When we have some big mess like the Ebola crisis and so on, 
there is a big temporary spike in funding, and then it gets 
eaten away until the next time things become a crisis. This has 
been on ongoing crisis for more than a generation.
    Now, one thing that occurred in some of your testimony was 
reference to intellectual property violations.

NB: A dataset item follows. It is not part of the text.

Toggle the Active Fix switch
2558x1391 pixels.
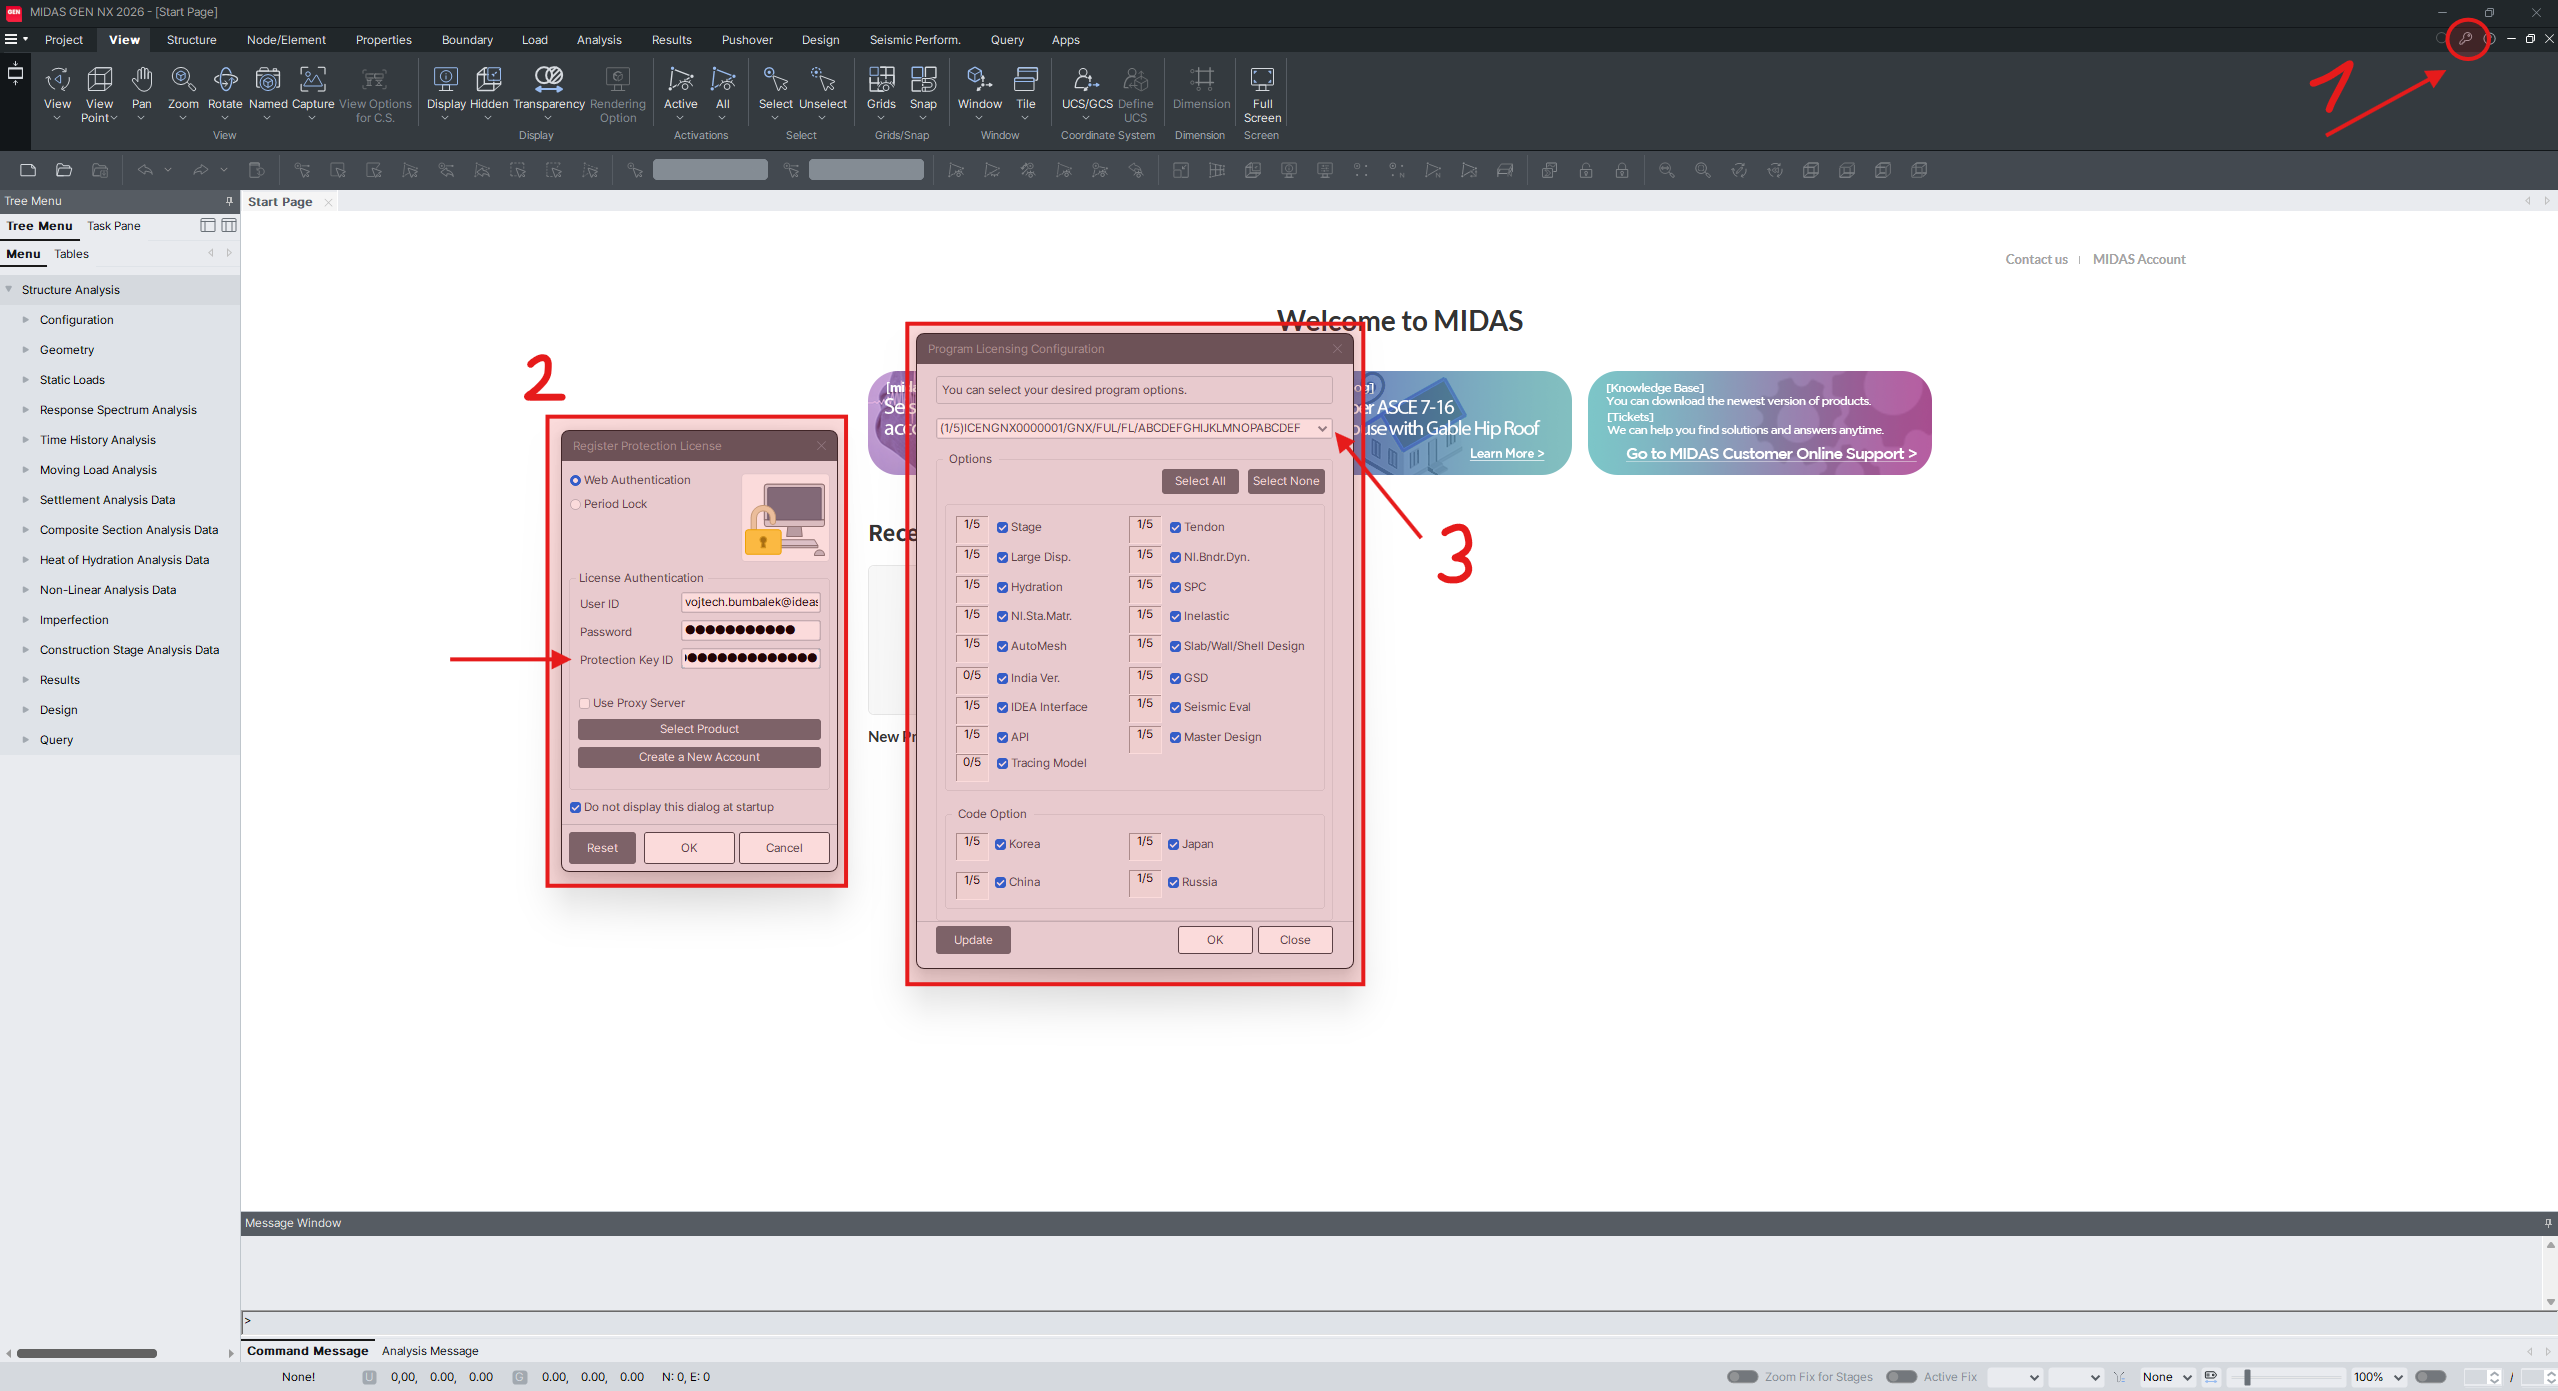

And one of the 
reasons that we have to depend on foreign capital for things 
like venture capital is that, when you have a really good 
invention, like Microsoft Word, and then find that it gets 
pirated in other countries, you don't have the follow-on 
investment capital.
    And I was just wondering if you see that as an important 
area where we have to--this would be a much smaller problem if 
there was a huge increase in the amount of venture capital 
available simply because we didn't have our inventions ripped 
off offshore.
    There was a number, like, 150 billion of Chinese investment 
into startups? Was that a number that occurred in one of your 
testimonies? And that is probably small compared to the amount 
of software that gets stolen, for example, in China every few 
years. And so I think we have to keep our eyes on that one very 
strongly.
    I just want to thank the Chairman for having this hearing. 
It is a big deal. And thank you.
    Chairman Barr. Thank you.
    I appreciate the gentleman, and he yields back.
    And I would like to thank all of our witnesses for their 
testimony today. It was very educational, illuminated a lot of 
issues for the members.
    As we indicated before, this subcommittee will continue to 
review the CFIUS process. We will have several more hearings at 
the beginning of 2018, and we invite the continued engagement 
of these witnesses and others as we continue to review and 
update this process.
    And I would echo the comments that we do hear you loud and 
clear on the resources point, which was a unanimous point that 
was made here today.
    Without objection, all members will have 5 legislative days 
within which to submit additional written questions for the 
witnesses to the Chair, which will be forwarded to the 
witnesses for their response. I ask our witnesses to please 
respond as promptly as you are able.
    This hearing is now adjourned.
    [Whereupon, at 10:43 a.m., the subcommittee was adjourned.]